While all three have historical exhibits, they’re site-specific. “The Park Service would basically pull the full story of the Manhattan Project together,” said Heather McClenahan, executive director of the Los Alamos Historical Society. “There is no place that does that.”
The National Park Service would establish visitor centers at each site, providing a hub of information about the Manhattan Project on a national scale. Each site would then have specific exhibitions highlighting their unique history within the larger historical context.
This isn’t the first time the park proposal has been up for a vote. It was defeated in the House in 2012, largely due to opposition from former Democratic Representative Dennis Kucinich of Ohio. He argued “the effects of the bomb were nothing to celebrate or glorify.” The history of the Manhattan Project is rife with controversy, and there is still no clear consensus on whether the decision to use the atomic bomb on the Japanese cities of Hiroshima and Nagasaki, causing almost 200,000 civilian casualties, was morally justified.
According to McClenahan, Kucinich’s concerns are unfounded. “Government agencies trust the National Park Service to do a fair job covering history,” she said, citing Manzanar National Historic Site, which memorializes Japanese internment camps, as an example. “Those things aren’t glorified. They’re looking at history, not burying our heads in the sand.”

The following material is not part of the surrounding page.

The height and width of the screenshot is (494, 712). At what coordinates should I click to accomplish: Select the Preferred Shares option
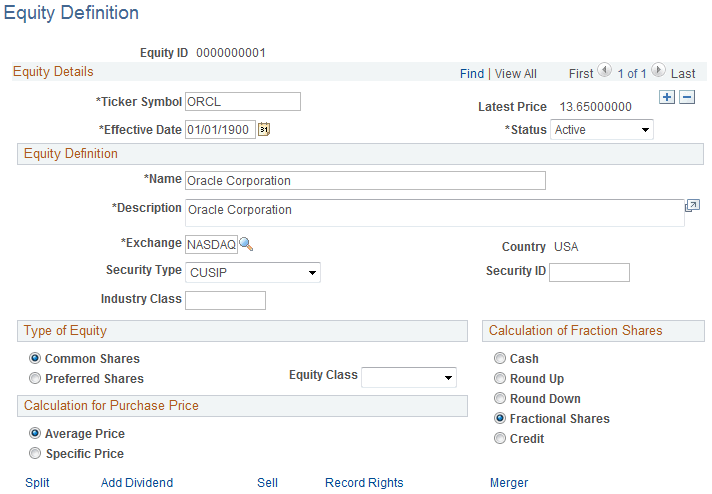[35, 379]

Exhibits at Los Alamos National Laboratory already discuss the ambiguous morality of the decision to use the bomb and how to move forward in the post-atomic world, McClenahan continued. The park would expand on these exhibits rather than try to whitewash them. “There’s a huge story about what happened when the bombs were dropped on Japan, and the debate that went on over the control of nuclear weapons after. [That story goes] beyond our scope, and we’re anxious to get the Park Service to help us tell it.”
No matter how contentious its legacy, the Manhattan Project signaled a major turning point in scientific research. “Prior to World War II, the drivers of science were German,” said Lee Riedinger, a professor of physics affiliated with Oak Ridge National Lab. “All of that changed after World War II.”

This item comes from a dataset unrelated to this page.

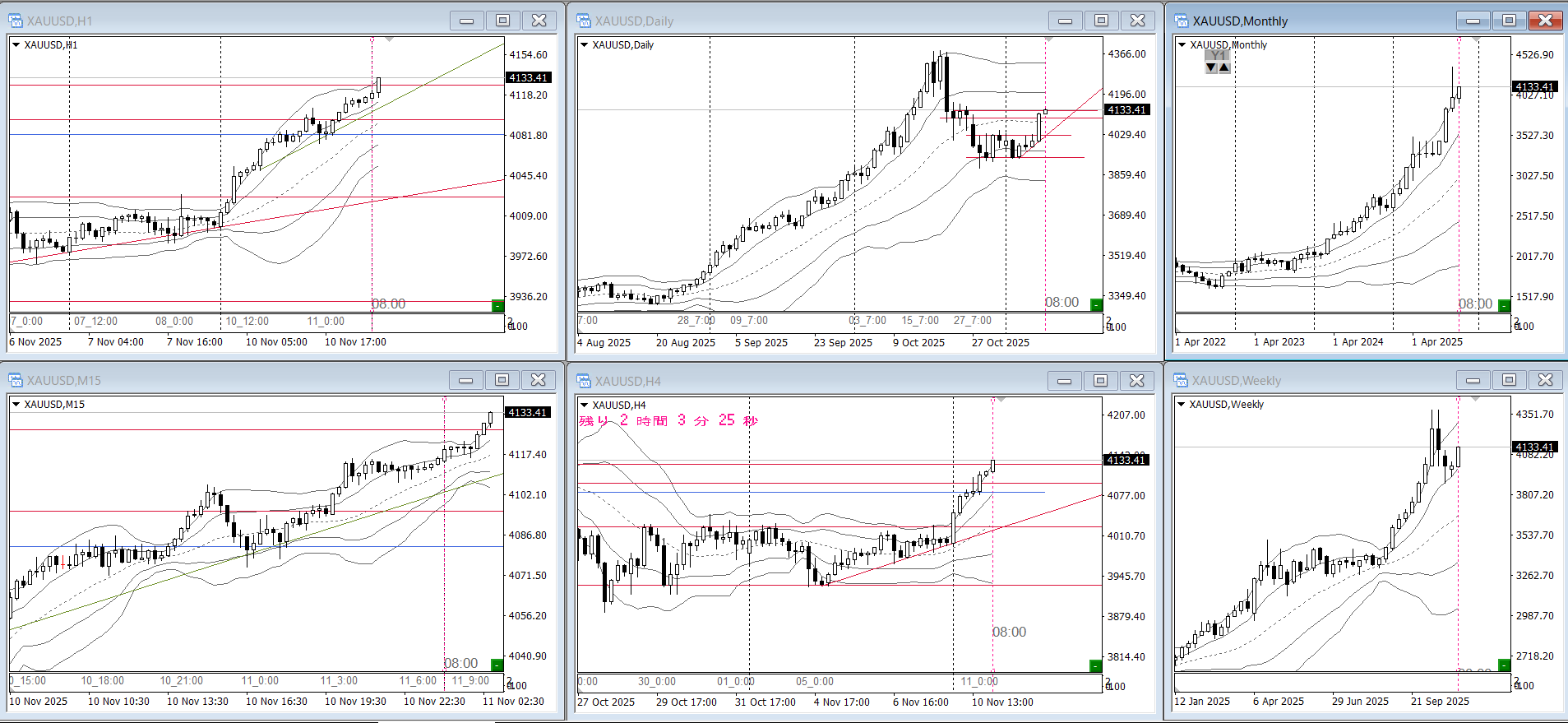This screenshot has width=1568, height=723.
Task: Click the XAUUSD,Monthly window title icon
Action: point(1181,21)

The postwar period saw the rise of large national laboratories funded by the government. According to Keim, the Department of Energy became the largest funder of physical science in the United States directly because of the Manhattan Project. It set the trend for future research by showing just how successful well-financed, large-scale research efforts could be, especially when they brought scientists from around the world together to collaborate on them.
The Manhattan Project also brought about the nuclear age and all its associated controversies. Nuclear power continues to be an environmental issue, as both a source of clean energy and a major contamination threat, while the nuances of nuclear proliferation continue to play an active role in international relations. Both Los Alamos and Oak Ridge are still functioning national labs that continue to play a role in these nuclear issues: The Y-12 National Security Complex located at Oak Ridge is chiefly responsible for maintaining and ultimately disassembling the national stockpile of nuclear weapons. Hanford, on the other hand, demonstrates the dangers and difficulties of nuclear waste clean-up. Active parts of the labs will be off-limits to visitors, although McClenahan hopes that tours of Los Alamos National Lab will be made available to the public as special events.

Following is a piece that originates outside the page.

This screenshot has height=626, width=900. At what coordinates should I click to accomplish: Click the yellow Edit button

The Manhattan Project National Park would be the thread that ties all three sites together, providing a stronger national context and enabling larger topics such as the morality of the bomb, the long-lasting impact of the Manhattan Project on American science research and the nuances of living in the nuclear age to be discussed. Now that it’s been authorized, securing a source of funding is the next step towards this new national park.